# Gemini API: Batching

Batching describes the process of combining multiple individual API calls together into single API call. Imagine you need to buy three things from a shop, rather than going to the shop three separate times, buying one item each time, it would be more efficient to only go to the shop once, getting everything you need. The technique can provide multiple benefits, including:
* Reduced latency - Rather than having to make repeated HTTP calls, only a single one must be made, reducing latency. In addition, since many LLM APIs have rate limits, the number of requests which can be made may be limited. 
* Improved cost efficiency - In some situations, combining your inputs into a single API call can reduce the number of tokens required. For example, given a paragraph costing 400 tokens to process, and 5 questions each costing 10 tokens, asking the questions one at a time would take ≈ (400 + 10) * 5 = 2050 tokens, whereas batching the questions would only take ≈ 400 + (10 * 5) = 450 tokens, giving a signficant improvement. An example of this is shown below.

## Setup

In [15]:
from google import genai
from google.genai import types
import json
import os
from dotenv import load_dotenv

load_dotenv()
GEMINI_API_KEY = os.getenv("GEMINI_API_KEY")

content = ""
with open("content.txt", 'r', encoding='utf-8') as file:
    content = file.read()
    
questions = []
with open("questions.txt", 'r', encoding='utf-8') as file:
    for question in file:
        questions.append(question.strip())
# Only getting the first 5 questions for this example.
questions = questions[:5]

client = genai.Client(api_key=GEMINI_API_KEY)

### No Batching

In this example, we provide the model with a large block of content and ask it five questions based on that content, one at a time.

In [None]:
total_input_tokens_no_batching = 0
total_output_tokens_no_batching = 0

system_prompt = """
    Answer the question using the content provided.
    * **Accuracy and Precision:** Provide direct, factual answers.
    * **Source Constraint:** Use *only* information explicitly present in the content. Do not infer, speculate, or bring in outside knowledge.
    * **Completeness:** Ensure each answer fully addresses the question, *to the extent possible with the given transcript*.
"""

for question in questions:
    response = client.models.generate_content(
        model="gemini-2.0-flash",
        config=types.GenerateContentConfig(
            system_instruction=system_prompt
        ),
        contents=[f'Content:\n{content}', f'\nQuestion:\n{question}']
    )
    total_input_tokens_no_batching += response.usage_metadata.prompt_token_count
    total_output_tokens_no_batching += response.usage_metadata.candidates_token_count

print (f'Total input tokens used with no batching: {total_input_tokens_no_batching}')
print (f'Total output tokens used with no batching: {total_output_tokens_no_batching}')

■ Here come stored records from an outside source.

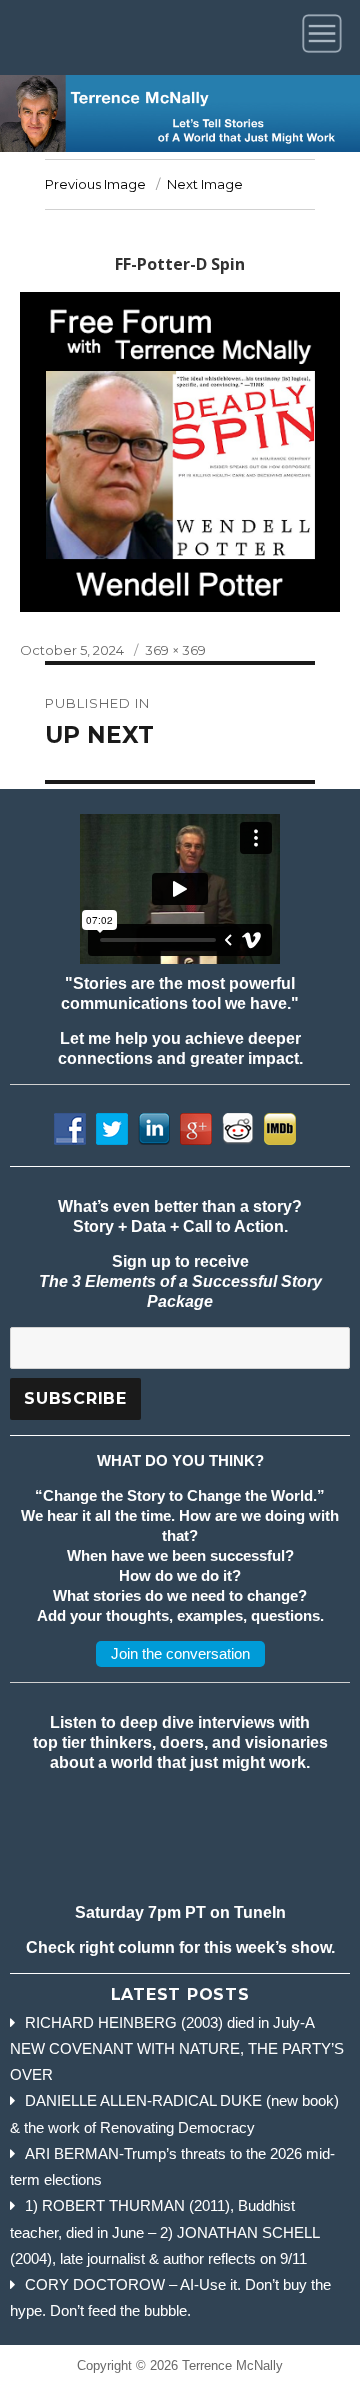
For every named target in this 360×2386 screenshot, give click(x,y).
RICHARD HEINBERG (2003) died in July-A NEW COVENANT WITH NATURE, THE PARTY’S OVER (177, 2049)
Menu (325, 37)
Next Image (205, 184)
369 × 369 (175, 650)
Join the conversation (180, 1653)
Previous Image (95, 184)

Total input tokens used with no batching: 66454
Total output tokens used with no batching: 638


### Batching

In this batched example, we ask model the same questions, but ask them all at once. A slightly modified system prompt is also used, requiring the API to respond in JSON format. This makes is significantly easier to parse the response and split it into the individual answers.

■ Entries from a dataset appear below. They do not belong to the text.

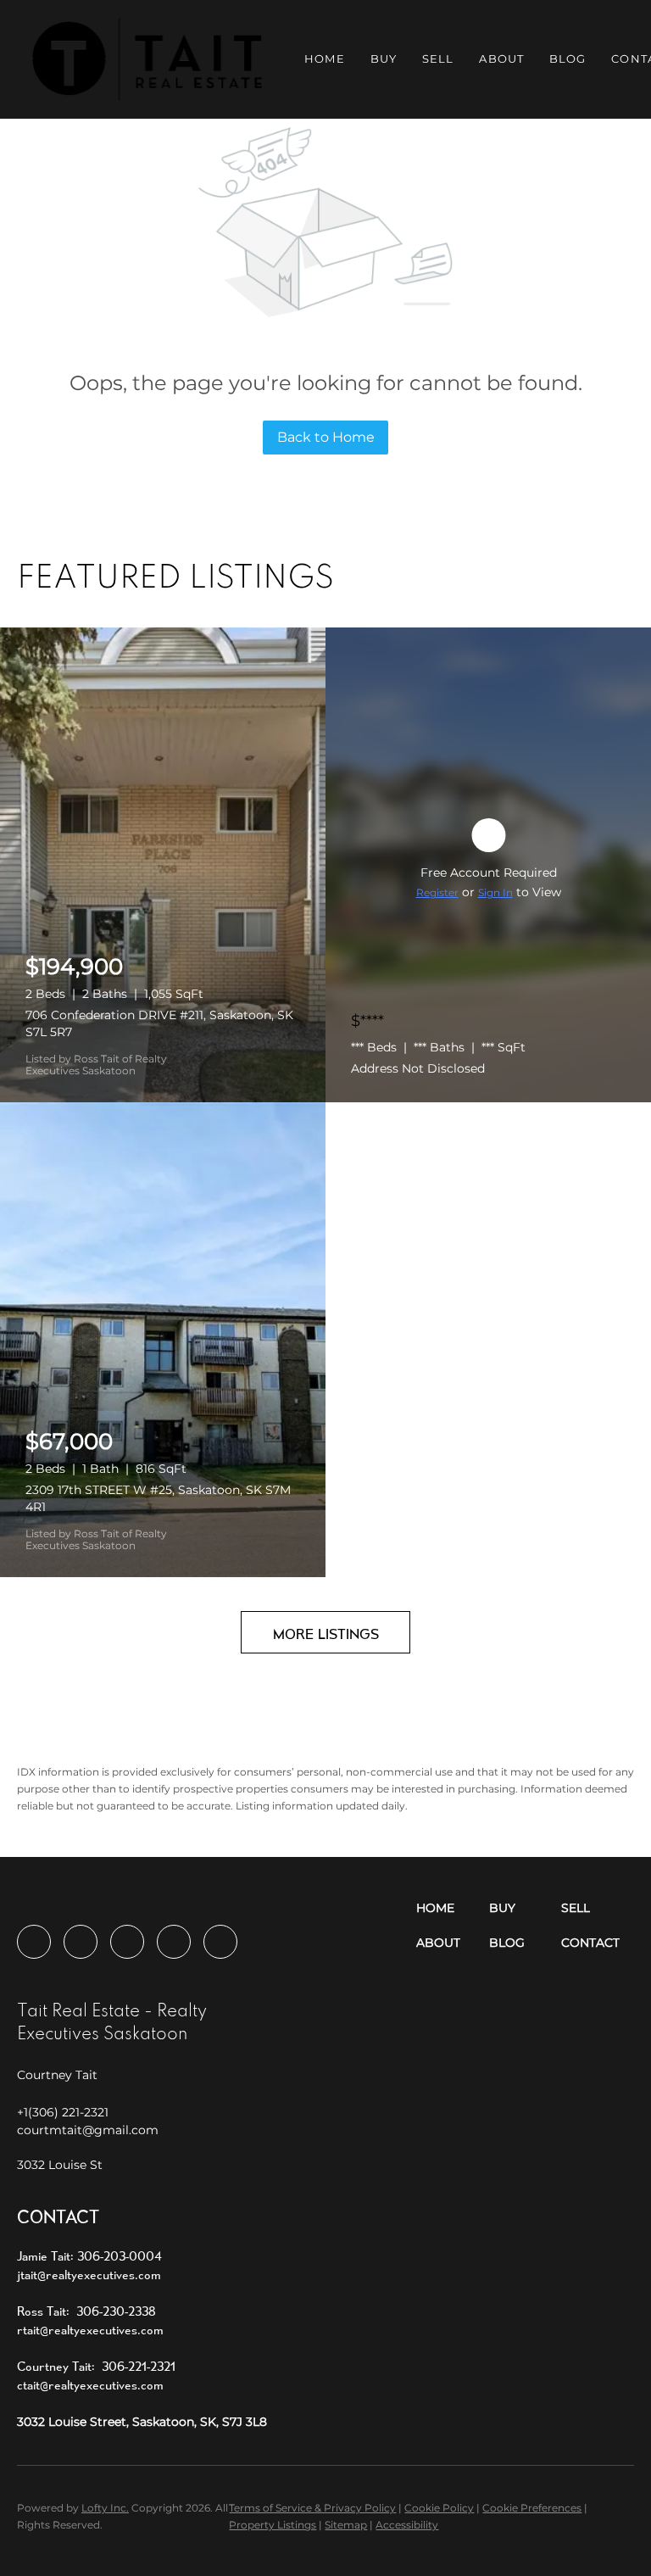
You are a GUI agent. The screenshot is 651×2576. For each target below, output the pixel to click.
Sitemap (346, 2524)
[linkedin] (80, 1942)
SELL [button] (437, 58)
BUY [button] (383, 58)
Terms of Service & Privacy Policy (312, 2507)
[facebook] (34, 1942)
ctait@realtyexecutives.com (90, 2385)
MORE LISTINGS (326, 1633)
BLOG (567, 58)
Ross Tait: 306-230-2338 (86, 2311)
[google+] (220, 1942)
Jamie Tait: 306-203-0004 (89, 2256)
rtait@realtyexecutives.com (90, 2329)
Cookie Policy (439, 2507)
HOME (324, 58)
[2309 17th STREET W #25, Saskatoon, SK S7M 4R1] (163, 1339)
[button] (147, 59)
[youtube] (174, 1942)
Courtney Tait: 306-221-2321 (96, 2366)
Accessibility (407, 2524)
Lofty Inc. (105, 2507)
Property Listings (272, 2524)
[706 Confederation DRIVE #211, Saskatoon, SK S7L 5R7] (163, 864)
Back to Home (326, 437)
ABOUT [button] (501, 58)
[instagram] (127, 1942)
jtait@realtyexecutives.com (89, 2274)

The signficant redunction in the number of input tokens used in this is example is because the large content only needs to be provided to the API once.

In [21]:
system_prompt = """
    Answer the questions using the content provided.
    * **Accuracy and Precision:** Provide direct, factual answers.
    * **Source Constraint:** Use *only* information explicitly present in the content. Do not infer, speculate, or bring in outside knowledge.
    * **Completeness:** Ensure each answer fully addresses the question, *to the extent possible with the given transcript*.
    Respond using a JSON array, where each element is an answer to a question.
    e.g. {
        {'answer' : "Answer to question 1"},
        {'answer' : "Answer to question 2"},
    }
"""

batched_questions = ("\n").join(questions)

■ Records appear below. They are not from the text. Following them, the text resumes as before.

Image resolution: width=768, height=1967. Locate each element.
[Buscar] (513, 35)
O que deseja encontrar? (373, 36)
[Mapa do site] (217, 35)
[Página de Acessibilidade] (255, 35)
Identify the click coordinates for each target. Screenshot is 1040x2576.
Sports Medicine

batched_response = client.models.generate_content(
    model="gemini-2.0-flash",
    config=types.GenerateContentConfig(
        response_mime_type="application/json",
        system_instruction=system_prompt
    ),
    contents=[f'Content:\n{content}', f'\nQuestions:\n{batched_questions}']
)

batched_answer = json.loads(response.text)
batched_answer = [ans['answer'] for ans in batched_answer]

total_input_tokens_with_batching = response.usage_metadata.prompt_token_count
total_output_tokens_with_batching = response.usage_metadata.candidates_token_count

print (f'Total input tokens used with batching: {total_input_tokens_with_batching}')
print (f'Total output tokens used with batching: {total_output_tokens_with_batching}')

Total input tokens used with batching: 13360
Total output tokens used with batching: 367


When batching, it is important to take into account the context limit of the model used. This is because:
* Batching too many questions together may increase the number of input tokens over the model's limit, causing errors. One solution to this is to also break down the content into multiple chunks, which is called chunking.
* Batching too many questions may increase the number of output tokens over the model's limit, meaning that not all of the questions are answered.